::: Text shown :::
# 25mm hole in 6mm mild steel plate?



## RobinBHM (7 Feb 2015)

I need to drill a 25mm hole in the centre of a 150mm dia steel plate 6mm thick.

Would a hole saw or blacksmiths drill be best? Itll be done on a pillar drill.

Super accuracy isnt required but it does need to be nice and round to fit over a 25mm shaft.

TIA Robin


----------



## t8hants (7 Feb 2015)

Do you know anyone with a mag drill and a rotabroach, that would be my first option, then a fine tooth hole saw as plan B


----------



## worn thumbs (7 Feb 2015)

It needs a pretty powerful pillar drill to turn a 25 mm drill bit and it is likely to snag as you break through.It takes a lot less power to turn a hole saw but the accuracy may not be quite as good.All things being equal- i.e. you need to buy the tool,I would be looking for a Rotabroach.The other alternative is to visit a machine shop.


----------



## kostello (7 Feb 2015)

Step drill?


----------



## kostello (7 Feb 2015)
::: Supplied data :::
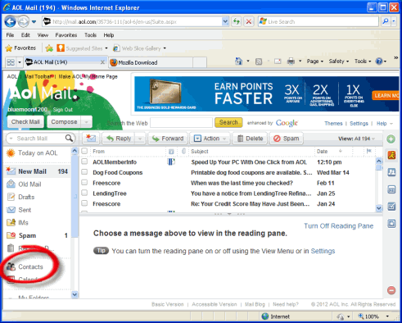Click the Search the Web input field
Screen dimensions: 402x323
[181, 123]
:::
**What is asked**
From the forum thread about drilling a 25mm hole in steel plate, copy word for word the passage between "# 25mm hole" and "a 25mm shaft.", inclusive.

**Result for this task**
# 25mm hole in 6mm mild steel plate?



## RobinBHM (7 Feb 2015)

I need to drill a 25mm hole in the centre of a 150mm dia steel plate 6mm thick.

Would a hole saw or blacksmiths drill be best? Itll be done on a pillar drill.

Super accuracy isnt required but it does need to be nice and round to fit over a 25mm shaft.